Country terrine with duck and wild boar
Lantterrin med anka och vildsvin
Most restaurants in Sweden offer a bewildering array of pâtés and terrines at Christmas, stemming from the time when every part of the pig had to be used. Indeed many chefs enjoy the annual challenge of creating something new to grace their elaborate and extensive Christmas buffet tables.
This recipe is a nice easy example, but avoids using liver, as many don't like offal. Although it would make an excellent dish for a julbord (Christmas buffet) it is good at any time of year and makes a delicious starter or light lunch when served with a salad and some nice crusty bread. John Duxbury
• If you are serving it at a party, make sure you warn anyone with a nut allergy that it contains walnuts.
• Chicken or turkey could be used instead of duck.
|500g*||(1 lb)*||smoked streaky bacon, rind removed|
|2||slices of bread|
|300 g||(12 oz)||duck meat, skinned|
|500 g||(1 lb)||minced wild boar or minced pork|
|2||cloves of garlic, finely chopped|
|250 g||(9 oz)||prunes, stoned|
|50 g||(2 oz)||walnuts, shelled|
|1 tbsp||green peppercorns|
|salt and freshly ground black pepper|
*Quantities need only be approximate
1. Preheat an oven to 180°C (350°F, gas 4, fan 160°C).
2. Stretch some of the bacon rashers and use them to line the bottom and the long sides of a 1 kg (2 lb) loaf tin (or another suitable ovenproof dish). Reserve 6-8 rashers to cover the top and roughly chop the remainder.
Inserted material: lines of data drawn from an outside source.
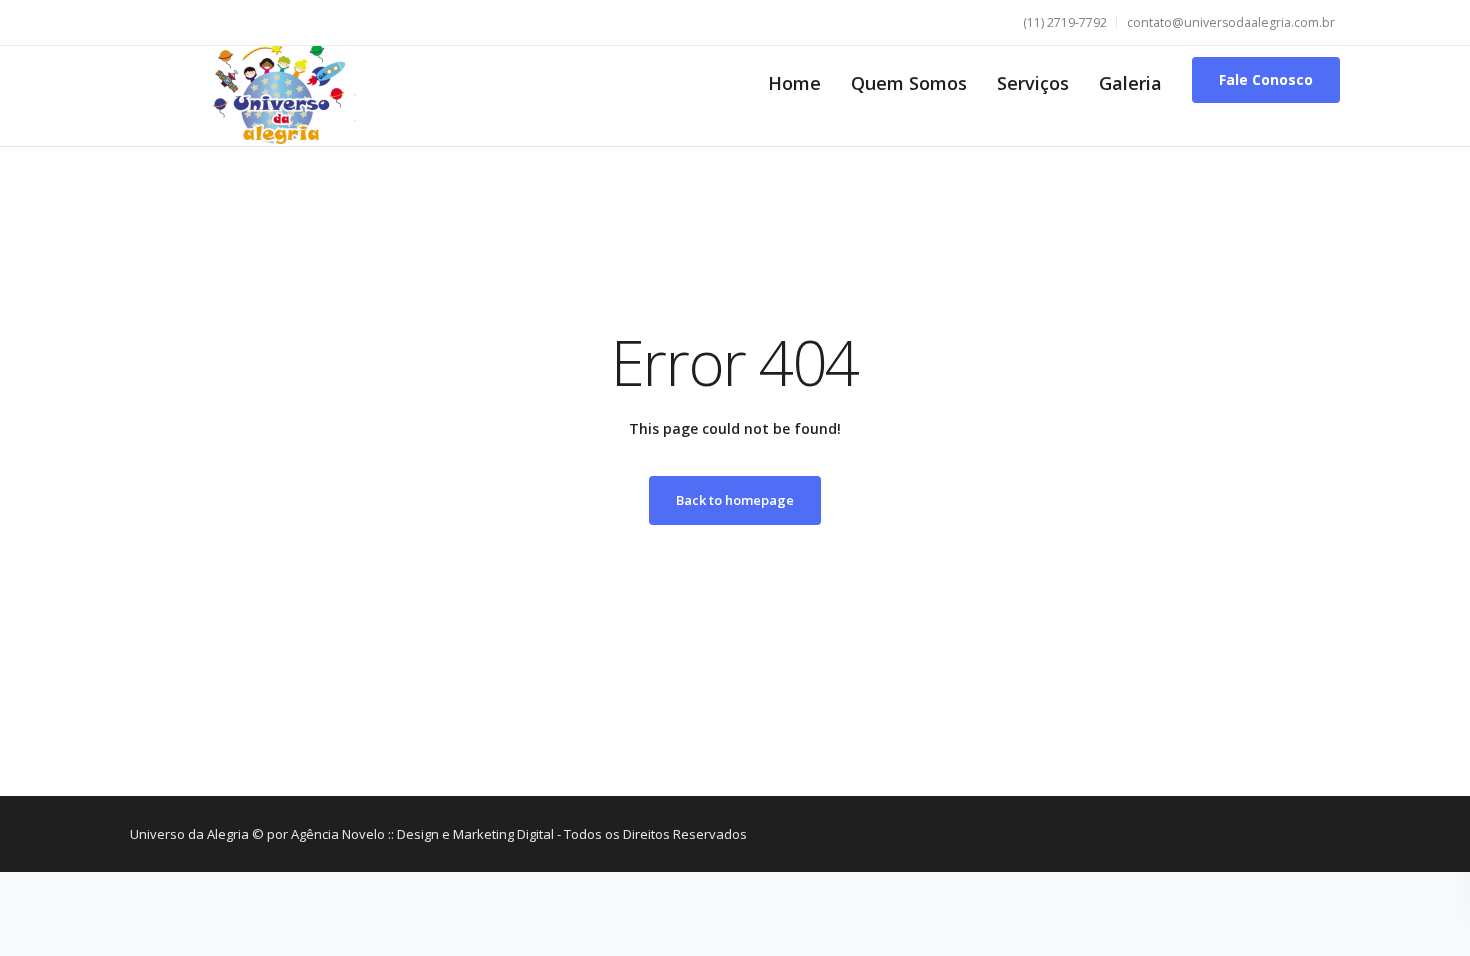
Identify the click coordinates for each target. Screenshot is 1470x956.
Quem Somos (909, 83)
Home (794, 83)
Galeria (1130, 83)
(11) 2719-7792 (1065, 22)
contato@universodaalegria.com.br (1231, 22)
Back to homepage (735, 500)
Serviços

3. Add the bread and onion to a food processor and process briefly until coarsely chopped.
4. Roughly cut the duck meat into 1-2 cm (½") pieces.
5. Add the chopped bacon, duck and remaining ingredients to the food processor and blitz until coarsely chopped. Turn into a bowl and toss to ensure that everything is thoroughly mixed. Cut any remaining large pieces with a pair of kitchen scissors.
6. Spoon the mixture into the bacon lined loaf tin, pressing down and smoothing the top.
7. Cover the top with the reserved bacon rashers and then cover with aluminium foil and place the terrine into a roasting tin. Add enough boiled water to the roasting tin to come 2 cm (¾") up the outside of the terrine. Bake in the centre of the oven for 1¼ hours.
8. To test the terrine is ready, remove from the oven and insert a skewer into the centre and check that the juices run clear. The pâté should also have shrunk away from the sides of the terrine.
9. Remove from the roasting tin, cover with greaseproof paper and another layer of aluminium foil. Place some other heavy weights on top. Leave to cool, then chill in the fridge overnight.
10. Turn the terrine out onto a board and cut into thick slices. Serve with some nice crusty bread, lots of butter and some good pickles.